With a jerk she sits up. She’s done it. She feels the pace of her pulse, her heartbeat. She can move. The nothing, the something, in the room is gone but she can’t be here. She can feel the fear receding but she can’t be here. As quietly as she can, she gets out of the bed, puts on her jeans, a t-shirt. Palms the penny, slips the key into her pocket. That leak of light from the street showing her the door. Down and down the two flights of stairs, round the hairpin turns. Out the front door. What is this place? Follow me. There’s no one to follow, but penny says left, so she turns towards the Hôtel de Ville, away from the Métro entrance and the ugly words that are or aren’t still there. It’s night, no one on the street, no one here to see her. The city for this moment hers, but she has nowhere to go. She doesn’t know what time it is. She can feel the river off to her left, a few blocks down, smell it. She could walk there, cross the Seine on the Pont Louis Phillipe. The air is mild and the city is almost silent, the odd car or van at a distance.

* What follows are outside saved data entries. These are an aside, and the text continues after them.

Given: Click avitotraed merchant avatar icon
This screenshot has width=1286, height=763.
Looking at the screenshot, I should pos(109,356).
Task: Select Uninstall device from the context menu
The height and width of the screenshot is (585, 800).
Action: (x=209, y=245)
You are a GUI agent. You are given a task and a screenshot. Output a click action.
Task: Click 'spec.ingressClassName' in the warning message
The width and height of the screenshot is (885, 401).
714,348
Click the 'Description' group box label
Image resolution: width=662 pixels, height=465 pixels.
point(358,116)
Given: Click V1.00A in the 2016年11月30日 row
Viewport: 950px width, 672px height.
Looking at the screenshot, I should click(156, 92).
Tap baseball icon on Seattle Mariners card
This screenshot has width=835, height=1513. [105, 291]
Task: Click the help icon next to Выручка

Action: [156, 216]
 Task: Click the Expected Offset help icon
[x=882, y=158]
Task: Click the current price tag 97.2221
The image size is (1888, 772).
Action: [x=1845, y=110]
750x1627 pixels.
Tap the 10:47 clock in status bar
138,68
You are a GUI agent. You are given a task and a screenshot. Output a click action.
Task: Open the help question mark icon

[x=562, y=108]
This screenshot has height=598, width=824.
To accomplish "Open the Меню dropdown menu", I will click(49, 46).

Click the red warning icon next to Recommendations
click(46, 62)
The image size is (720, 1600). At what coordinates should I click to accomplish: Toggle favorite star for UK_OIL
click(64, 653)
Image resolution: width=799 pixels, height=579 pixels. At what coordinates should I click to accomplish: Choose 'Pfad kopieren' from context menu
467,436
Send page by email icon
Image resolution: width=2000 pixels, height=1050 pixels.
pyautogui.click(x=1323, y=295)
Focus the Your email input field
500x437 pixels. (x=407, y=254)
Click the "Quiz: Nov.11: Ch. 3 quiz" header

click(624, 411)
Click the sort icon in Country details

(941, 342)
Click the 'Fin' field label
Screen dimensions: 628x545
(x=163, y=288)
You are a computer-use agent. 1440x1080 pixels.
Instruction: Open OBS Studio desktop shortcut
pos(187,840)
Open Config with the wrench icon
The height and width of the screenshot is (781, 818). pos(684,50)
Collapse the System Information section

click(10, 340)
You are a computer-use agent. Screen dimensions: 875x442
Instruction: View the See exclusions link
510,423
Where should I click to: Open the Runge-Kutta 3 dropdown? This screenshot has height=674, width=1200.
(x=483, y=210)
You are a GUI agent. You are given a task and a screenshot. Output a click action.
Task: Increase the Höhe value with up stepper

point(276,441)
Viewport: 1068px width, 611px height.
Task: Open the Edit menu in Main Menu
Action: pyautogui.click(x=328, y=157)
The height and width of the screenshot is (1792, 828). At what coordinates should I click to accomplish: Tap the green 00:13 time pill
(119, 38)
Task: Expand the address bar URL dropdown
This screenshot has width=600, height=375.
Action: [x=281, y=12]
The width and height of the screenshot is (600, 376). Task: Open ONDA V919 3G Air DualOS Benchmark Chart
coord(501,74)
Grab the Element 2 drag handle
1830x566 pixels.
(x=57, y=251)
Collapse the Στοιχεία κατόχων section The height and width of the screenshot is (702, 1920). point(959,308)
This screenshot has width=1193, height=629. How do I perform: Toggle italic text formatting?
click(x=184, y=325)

Maybe there will be people in the bakeries, beginning their work on the morning’s bread. She has nowhere to go, but the city is hers. The sidewalk widens, rises into steps that open into a narrow pedestrian street. Rue des Barres the little street sign says. Towards the far end of the street she sees someone, a thin old woman walking a little dog, some sort of little spaniel whose floppy ears seem to have tints of grey against its white fur, a colour Sarah hasn’t seen in a dog. The woman is too far away to be much more than a silhouette, but Sarah can hear her crooning to the dog. The woman is very thin, seems frail, but the dog offers her something, its feathery white tail wagging in a fever, its front paws paddling eagerly at her knees. A gift. The woman sinks to her knees and at first Sarah’s afraid she’s had a fall, but then she sees she’s picking the little dog up, bending her face to its face, which it licks again and again, its body writhing in such joy the woman can barely keep it in her arms.
~
CLOSERIE DES LILAS
“I bought you something.” Michael is grinning, something small hidden in his hand. No p’tit paquet cadeau this time, but he does have another present for her. They’re getting all dressed up to go out for dinner. They’ve been in Paris a week and Michael is eager for Sarah to meet Laura, who’s eager to meet her, so they’re getting together at some fancy restaurant. Sarah hopes she’s fancy enough for Laura, who seems like a very fancy person.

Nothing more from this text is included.